Councils are being urged to think bigger and to act more quickly to reduce costs so they can prevent funding cuts causing more damage than necessary to services and jobs. The stark warning comes today from the Audit Commission in a report which traces the effects of the economic downturn on local authority services.
“Surviving the Crunch” says most councils have been saved from the worst effects of the recession because of the Government’s three-year funding settlement, which ends in 2011. Councils receive an average two-thirds of their income from grants and the Commission says although the timing and extent of cuts in support are unclear, councils must prepare now for leaner times.
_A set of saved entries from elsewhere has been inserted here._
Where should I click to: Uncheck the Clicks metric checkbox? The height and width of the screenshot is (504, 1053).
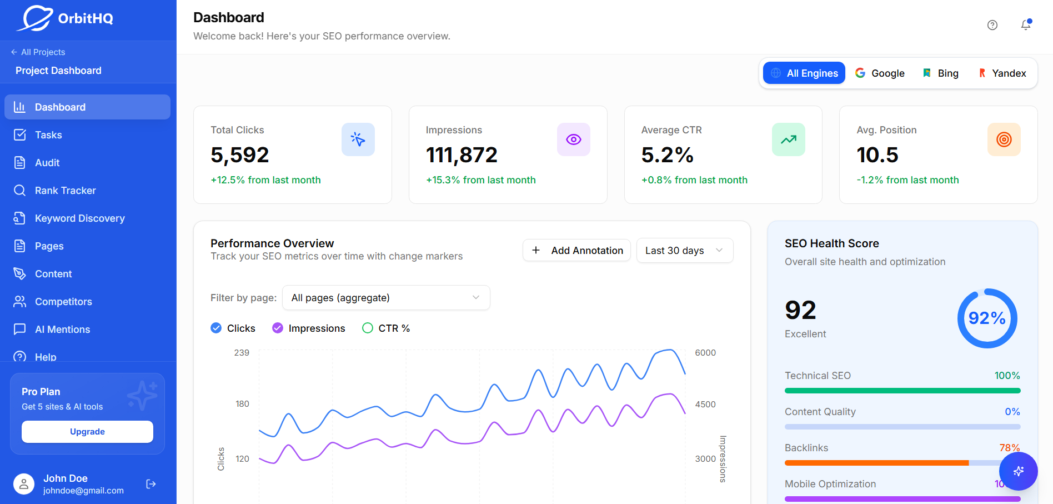pyautogui.click(x=215, y=328)
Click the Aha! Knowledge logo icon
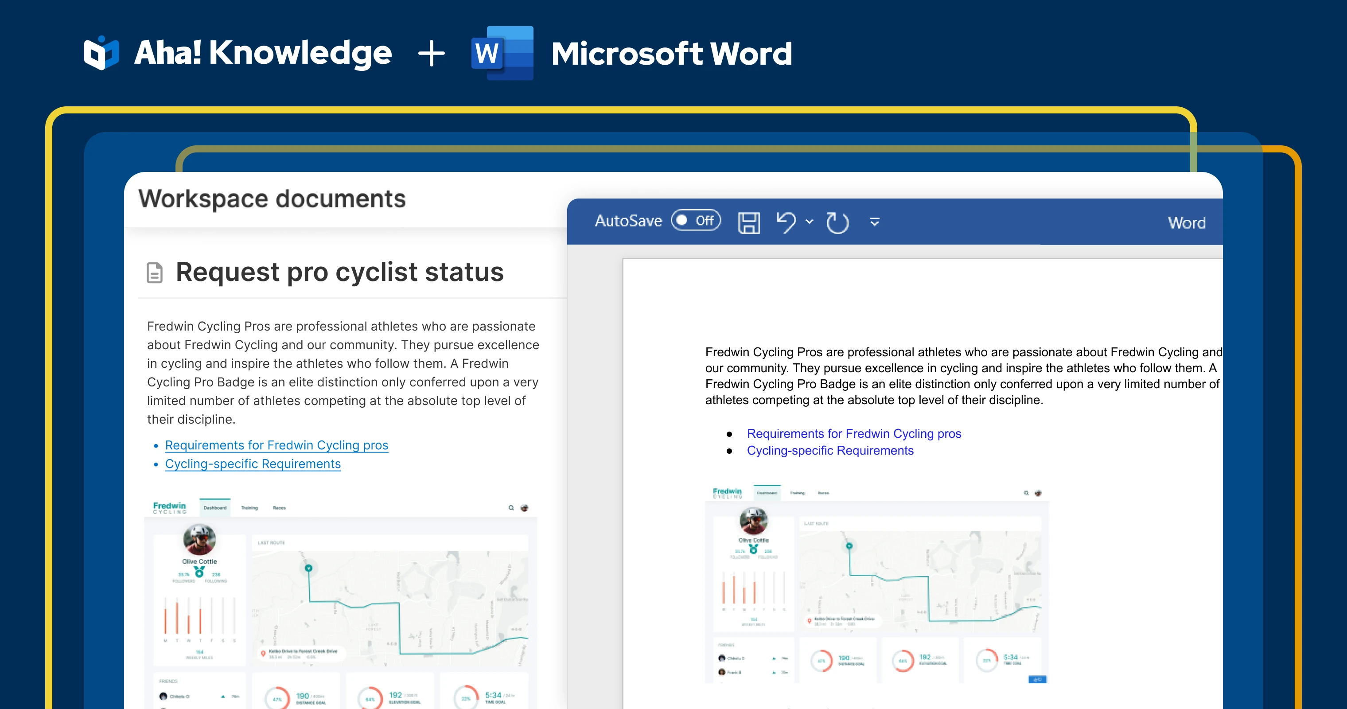This screenshot has width=1347, height=709. pos(101,53)
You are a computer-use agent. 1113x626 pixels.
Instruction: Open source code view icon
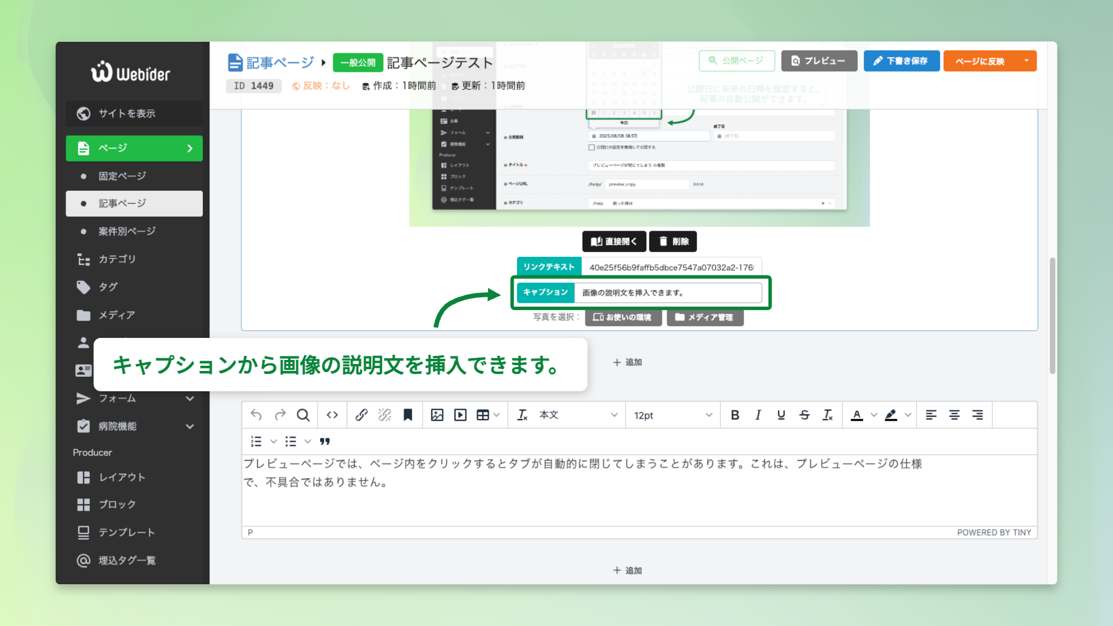(x=332, y=415)
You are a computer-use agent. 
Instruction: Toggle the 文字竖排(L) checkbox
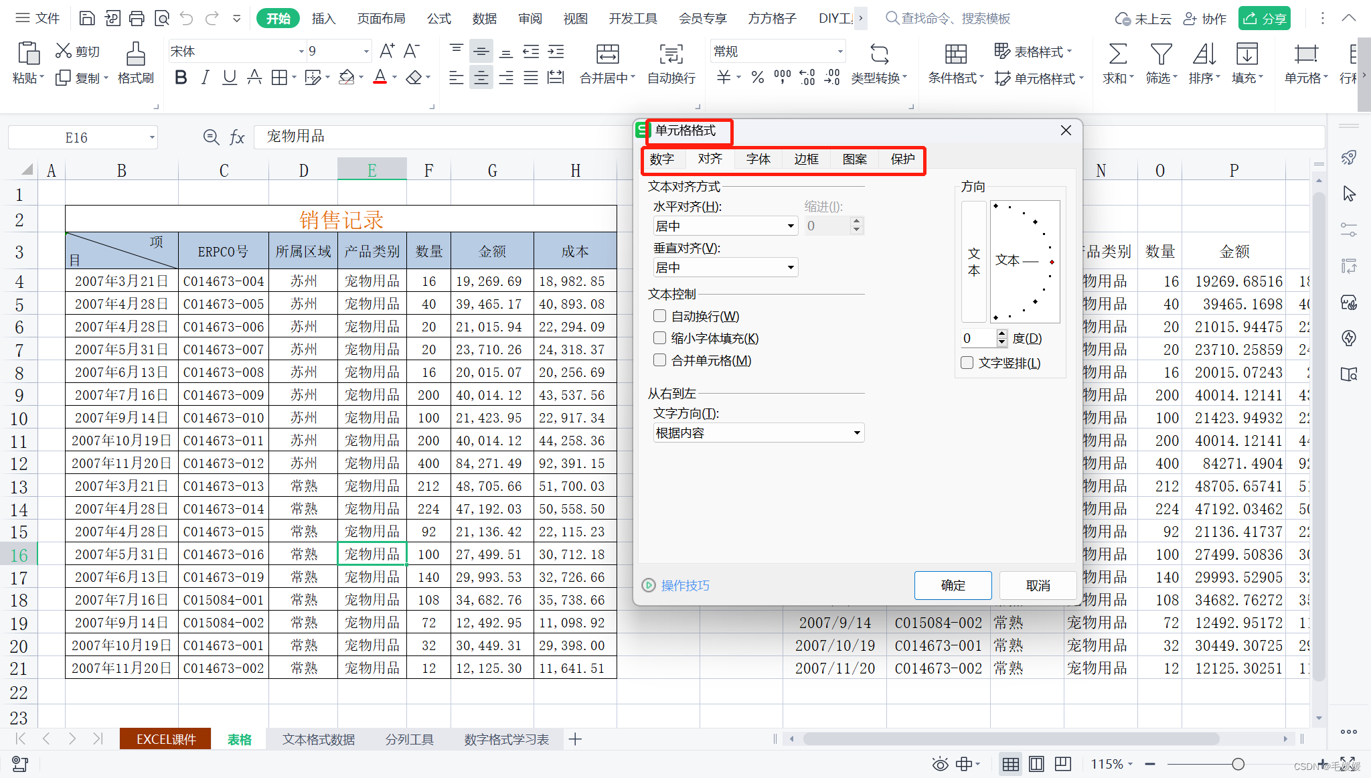pyautogui.click(x=967, y=363)
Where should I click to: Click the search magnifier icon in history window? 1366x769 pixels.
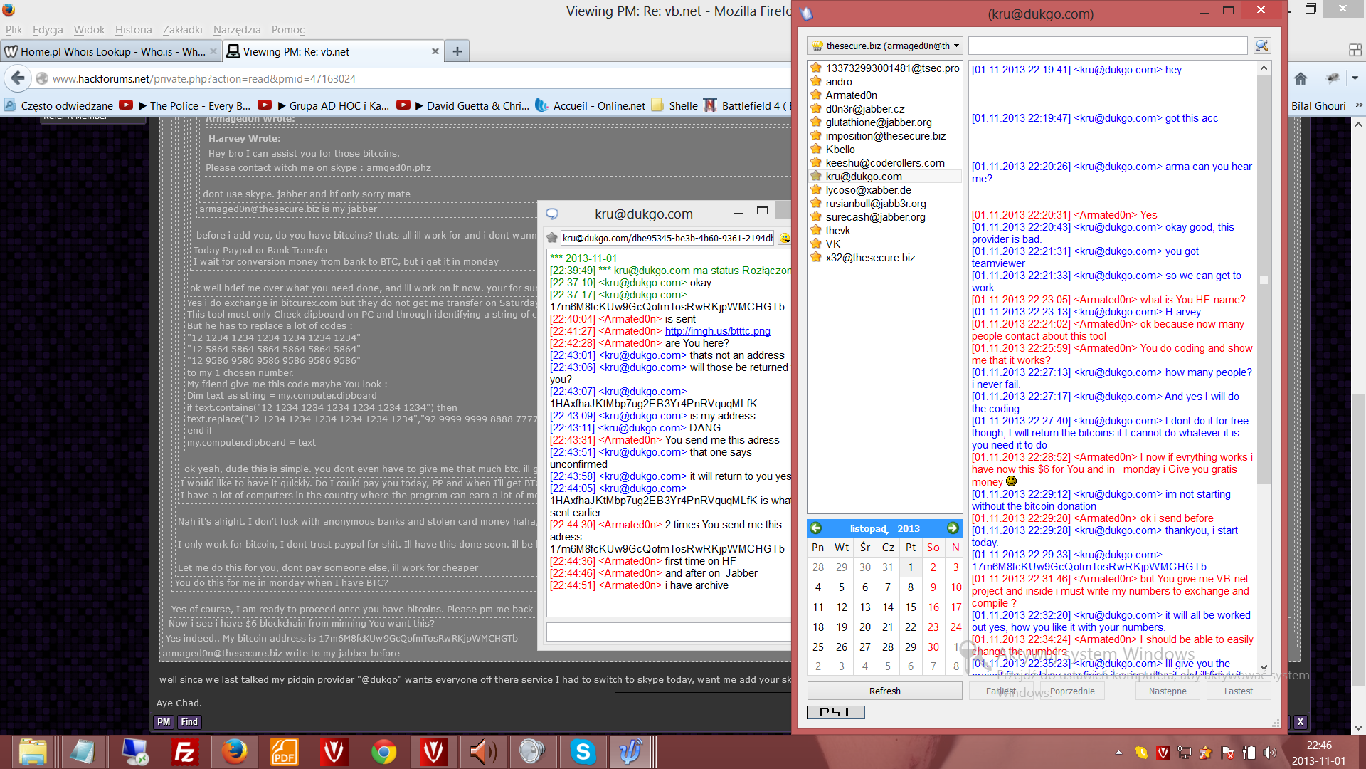point(1262,46)
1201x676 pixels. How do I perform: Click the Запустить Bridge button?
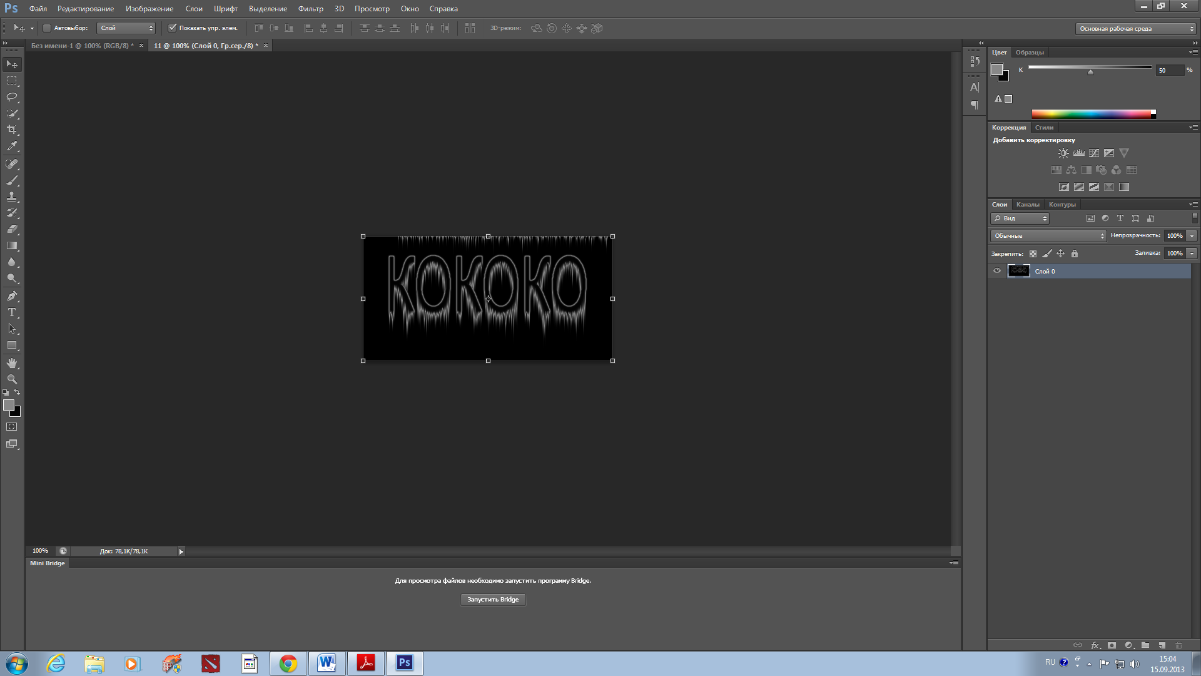[493, 600]
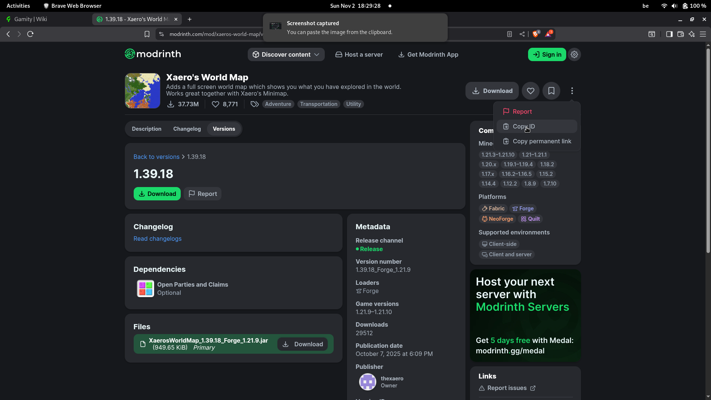Expand the Discover content dropdown
The height and width of the screenshot is (400, 711).
coord(286,54)
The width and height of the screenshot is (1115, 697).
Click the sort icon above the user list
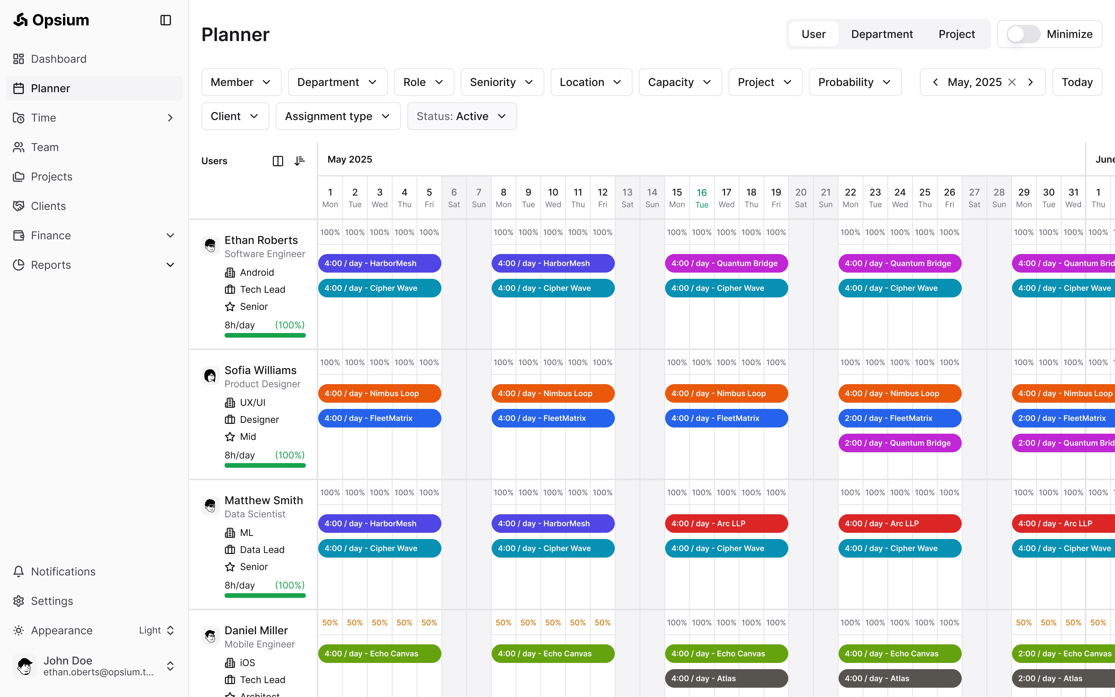299,160
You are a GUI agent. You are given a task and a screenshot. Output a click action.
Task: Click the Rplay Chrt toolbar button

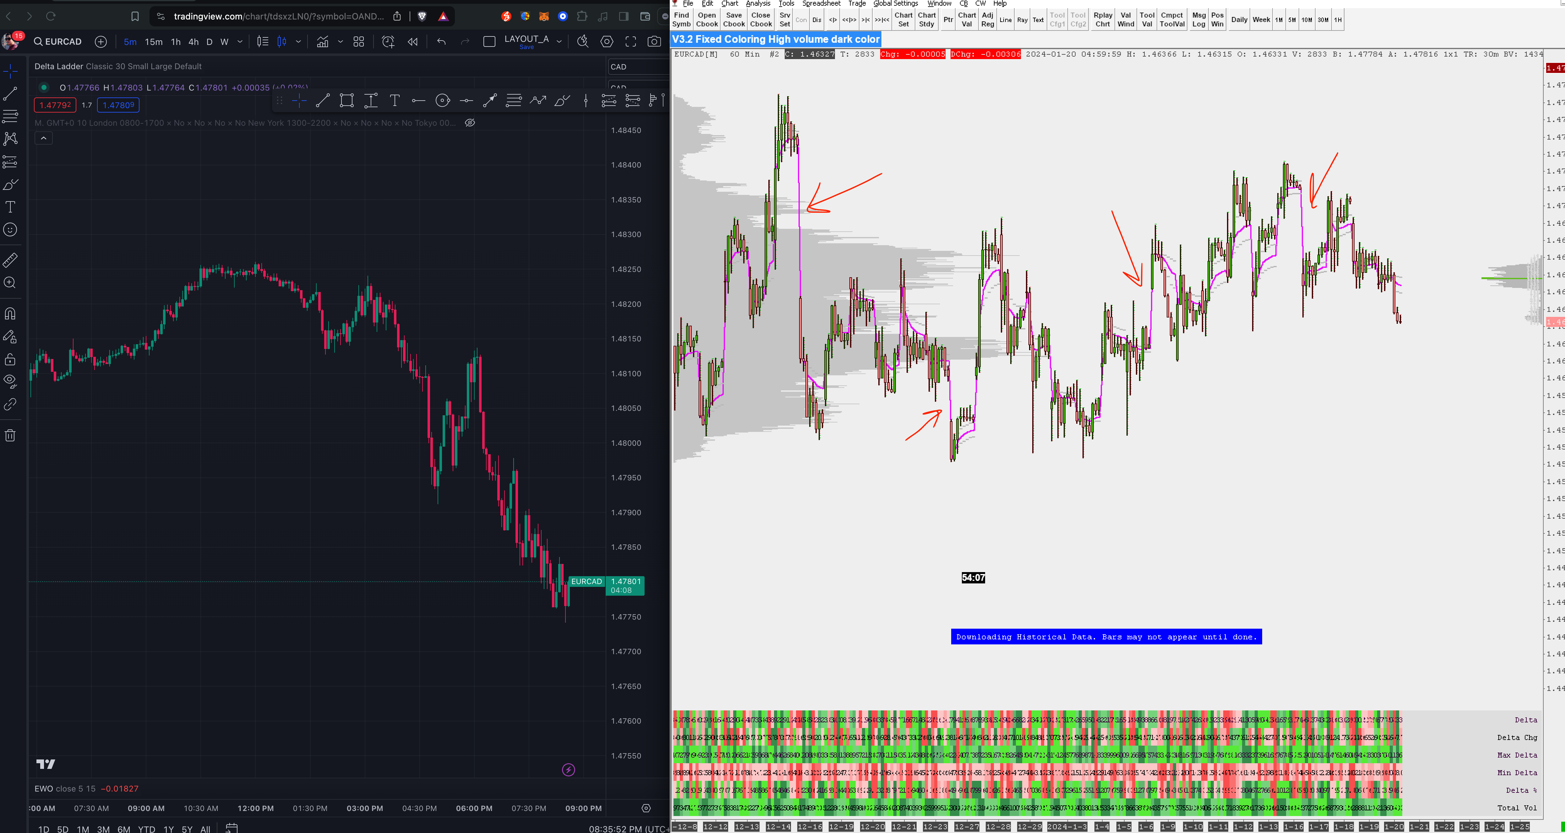[1103, 19]
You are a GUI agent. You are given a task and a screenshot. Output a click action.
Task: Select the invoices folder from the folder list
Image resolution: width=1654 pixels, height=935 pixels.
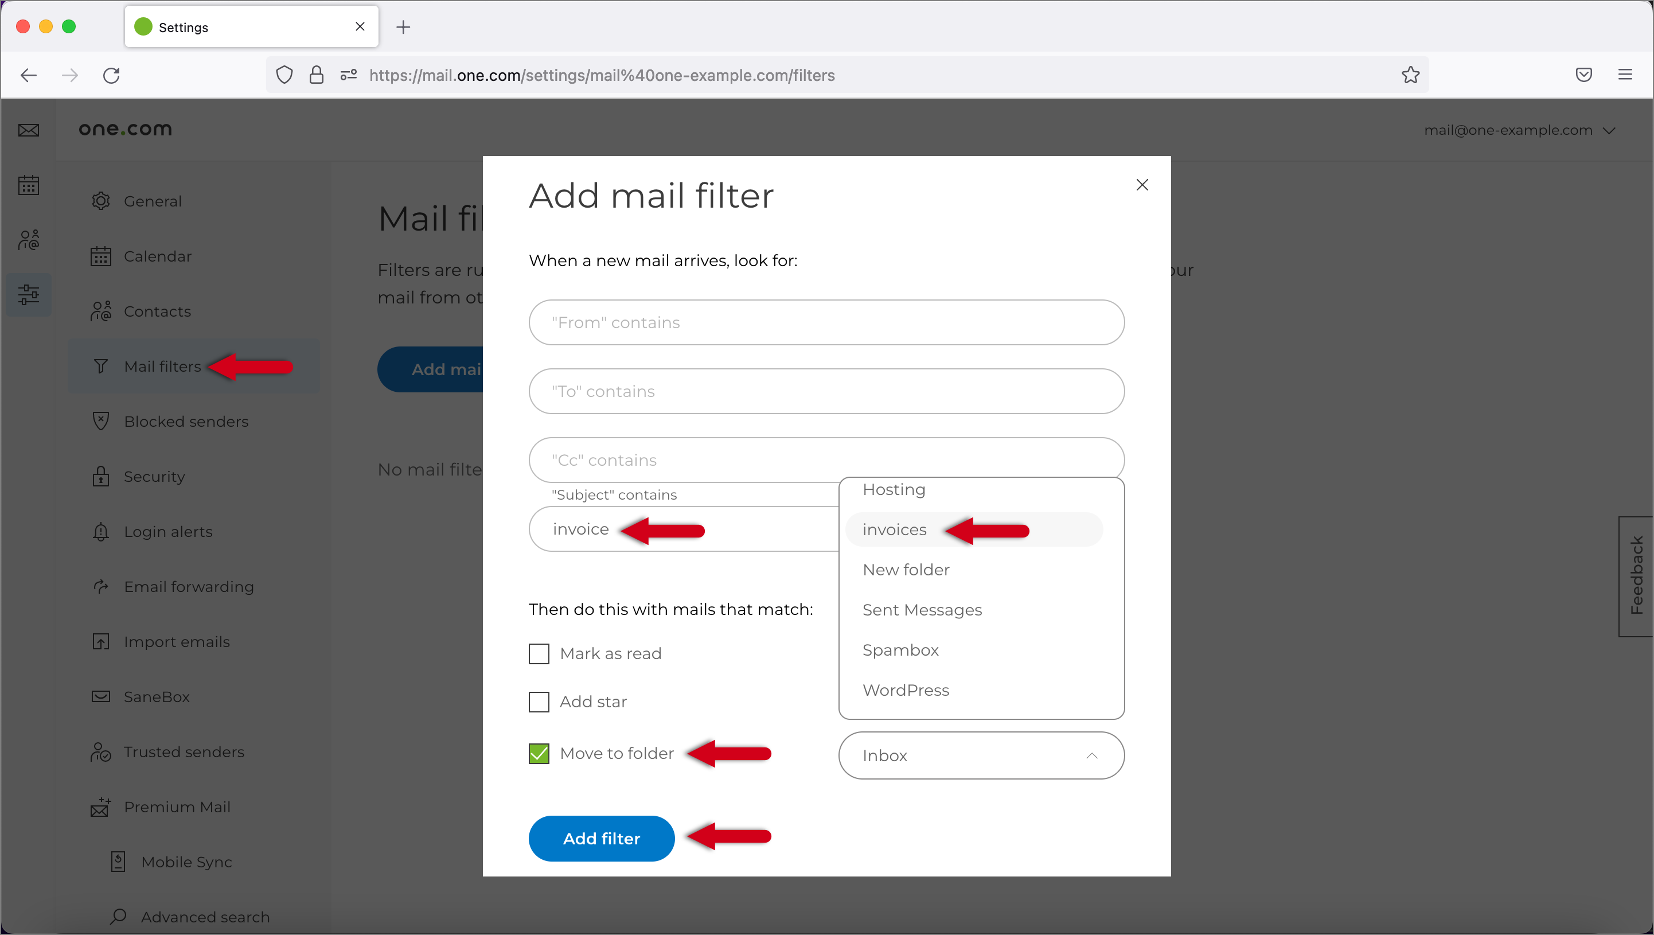[894, 529]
The best-prepared councils, it says, are taking action now to preserve services but others still have no financial plans beyond 2011.The recession has pushed up demand for benefits and social assistance while longer-term pressures on costs have continued. The Commission believes staff cuts may be inevitable but says pay freezes and other measures to keep down wage bills could preserve jobs and lessen the impact on services, families and local economies.
The Commission Chairman, Michael O’Higgins, said: “Cuts in public spending are coming. Councils that innovate and begin planning now for a tougher environment will stand the best chance of helping their local residents.” Councils, he said, needed to face the new reality and he added: “Some councils are using the last year of 2008-2011 planned funding levels to prepare for harder times ahead, but it is worrying that others are reluctant to look beyond next year.”